The third thing is that the actually memory used by the Java heap can vary a lot. The GC typically works by copying live objects from one "space" to another, so it needs a fair amount of free space to do this. Then once it has finished a run the GC looks at how much space is (now) free as a ratio with the space used. If that ratio is too small, it requests more memory from the OS. As a consequence, there can be substantial step increases in total memory usage even though the actual usage (in non-garbage objects) is only increasing gradually. This is quite likely for a JVM that has only started recently, due to various "warmup" effects.
Finally, the evidence you have presented does not say (to me!) that there is no memory leak. I think you need to take the heap dumps further apart. I would suggest taking one dump 2 hours after startup, and the second one 2 or more hours later. That would give you enough "leakage" to show up in a comparison of dumps.

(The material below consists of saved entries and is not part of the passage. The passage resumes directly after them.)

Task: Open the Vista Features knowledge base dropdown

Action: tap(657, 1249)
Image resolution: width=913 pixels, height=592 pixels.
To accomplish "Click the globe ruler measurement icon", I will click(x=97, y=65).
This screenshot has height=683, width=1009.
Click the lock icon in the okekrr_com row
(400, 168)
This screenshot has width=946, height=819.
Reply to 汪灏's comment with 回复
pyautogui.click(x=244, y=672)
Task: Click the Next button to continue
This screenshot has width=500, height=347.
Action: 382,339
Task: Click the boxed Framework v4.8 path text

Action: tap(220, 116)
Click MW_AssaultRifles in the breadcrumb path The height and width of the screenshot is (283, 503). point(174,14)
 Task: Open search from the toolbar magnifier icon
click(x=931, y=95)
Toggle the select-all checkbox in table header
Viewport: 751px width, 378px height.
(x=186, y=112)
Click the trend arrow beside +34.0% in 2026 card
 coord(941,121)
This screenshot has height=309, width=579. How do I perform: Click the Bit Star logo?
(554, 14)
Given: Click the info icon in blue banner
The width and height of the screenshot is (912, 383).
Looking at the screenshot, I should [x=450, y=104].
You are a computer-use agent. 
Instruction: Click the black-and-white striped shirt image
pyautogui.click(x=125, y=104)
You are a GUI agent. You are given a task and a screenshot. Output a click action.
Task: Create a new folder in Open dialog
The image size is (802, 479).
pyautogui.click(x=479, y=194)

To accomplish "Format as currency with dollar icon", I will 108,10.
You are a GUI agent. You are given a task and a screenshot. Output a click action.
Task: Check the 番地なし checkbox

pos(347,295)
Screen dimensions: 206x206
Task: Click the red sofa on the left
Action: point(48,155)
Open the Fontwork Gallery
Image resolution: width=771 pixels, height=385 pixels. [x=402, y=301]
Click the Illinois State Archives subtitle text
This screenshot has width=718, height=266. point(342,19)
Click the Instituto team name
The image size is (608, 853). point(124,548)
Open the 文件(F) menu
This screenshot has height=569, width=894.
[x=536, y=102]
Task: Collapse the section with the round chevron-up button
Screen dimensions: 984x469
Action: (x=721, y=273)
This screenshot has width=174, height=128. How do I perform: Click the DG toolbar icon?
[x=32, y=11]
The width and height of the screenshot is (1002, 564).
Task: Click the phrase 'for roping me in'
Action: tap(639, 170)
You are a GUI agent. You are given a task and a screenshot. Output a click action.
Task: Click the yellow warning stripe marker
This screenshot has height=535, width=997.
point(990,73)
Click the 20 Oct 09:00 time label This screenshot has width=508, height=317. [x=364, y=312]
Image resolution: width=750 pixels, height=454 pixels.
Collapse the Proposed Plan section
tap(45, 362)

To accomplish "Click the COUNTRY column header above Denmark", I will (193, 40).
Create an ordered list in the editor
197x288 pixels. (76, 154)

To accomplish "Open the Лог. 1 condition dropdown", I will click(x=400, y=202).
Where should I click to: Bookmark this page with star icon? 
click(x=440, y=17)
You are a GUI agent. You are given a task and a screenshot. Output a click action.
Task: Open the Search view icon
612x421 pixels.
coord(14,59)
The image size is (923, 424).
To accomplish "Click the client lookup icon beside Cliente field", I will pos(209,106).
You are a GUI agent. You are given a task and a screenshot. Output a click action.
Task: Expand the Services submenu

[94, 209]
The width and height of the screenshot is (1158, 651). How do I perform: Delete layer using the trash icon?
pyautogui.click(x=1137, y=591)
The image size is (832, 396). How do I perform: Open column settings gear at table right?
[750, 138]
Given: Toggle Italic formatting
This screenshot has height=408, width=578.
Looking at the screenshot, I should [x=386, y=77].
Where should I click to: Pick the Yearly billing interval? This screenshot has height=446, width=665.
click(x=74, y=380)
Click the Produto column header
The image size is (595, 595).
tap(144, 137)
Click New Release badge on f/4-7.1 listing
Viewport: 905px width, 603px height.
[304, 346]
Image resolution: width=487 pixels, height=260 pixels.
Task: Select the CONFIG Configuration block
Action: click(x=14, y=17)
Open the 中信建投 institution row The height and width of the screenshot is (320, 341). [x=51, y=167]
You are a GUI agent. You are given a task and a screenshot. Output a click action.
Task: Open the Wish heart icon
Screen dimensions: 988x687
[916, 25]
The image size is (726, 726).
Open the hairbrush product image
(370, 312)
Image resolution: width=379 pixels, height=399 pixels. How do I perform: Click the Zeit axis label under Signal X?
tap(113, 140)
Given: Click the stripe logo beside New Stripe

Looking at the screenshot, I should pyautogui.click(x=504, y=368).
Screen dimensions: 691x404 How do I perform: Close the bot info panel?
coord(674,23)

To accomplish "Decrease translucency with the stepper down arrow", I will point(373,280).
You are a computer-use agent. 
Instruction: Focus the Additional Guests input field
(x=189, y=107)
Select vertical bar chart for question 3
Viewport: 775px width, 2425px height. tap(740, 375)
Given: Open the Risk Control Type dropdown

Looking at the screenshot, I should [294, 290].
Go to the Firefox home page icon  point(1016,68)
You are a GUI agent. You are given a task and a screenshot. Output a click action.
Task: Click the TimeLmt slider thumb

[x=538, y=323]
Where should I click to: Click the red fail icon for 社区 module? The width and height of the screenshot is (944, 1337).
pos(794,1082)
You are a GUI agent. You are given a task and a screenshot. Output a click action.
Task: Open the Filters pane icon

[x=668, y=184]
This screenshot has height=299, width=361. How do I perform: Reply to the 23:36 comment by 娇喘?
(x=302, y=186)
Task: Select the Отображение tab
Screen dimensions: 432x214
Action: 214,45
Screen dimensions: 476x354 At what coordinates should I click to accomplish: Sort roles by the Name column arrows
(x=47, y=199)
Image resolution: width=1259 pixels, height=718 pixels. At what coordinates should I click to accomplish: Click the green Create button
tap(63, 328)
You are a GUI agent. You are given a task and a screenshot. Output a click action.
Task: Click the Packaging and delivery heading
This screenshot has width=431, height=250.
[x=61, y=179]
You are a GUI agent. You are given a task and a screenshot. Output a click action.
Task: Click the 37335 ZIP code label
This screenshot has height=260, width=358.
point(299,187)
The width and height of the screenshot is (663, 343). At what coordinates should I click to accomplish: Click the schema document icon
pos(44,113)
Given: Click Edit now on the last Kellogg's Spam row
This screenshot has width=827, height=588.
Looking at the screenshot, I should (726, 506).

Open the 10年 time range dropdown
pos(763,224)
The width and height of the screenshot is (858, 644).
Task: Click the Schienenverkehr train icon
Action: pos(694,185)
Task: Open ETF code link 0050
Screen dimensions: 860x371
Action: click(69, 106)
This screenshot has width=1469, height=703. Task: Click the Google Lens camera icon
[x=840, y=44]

From the process memory usage, my service is consuming more memory over time but that's not reported in the heap dump. How do I identify the increase in the memory usage in my service?
I don't think you need to do that. I think that the increase from 1.1GB to 1.3GB in overall memory usage is a red herring.
Instead, I think you should focus on the memory leak that the other evidence is pointing to. See my suggestion above.
Do I set the min/max heap too high (50% of the total memory on the host)? would that cause any issues?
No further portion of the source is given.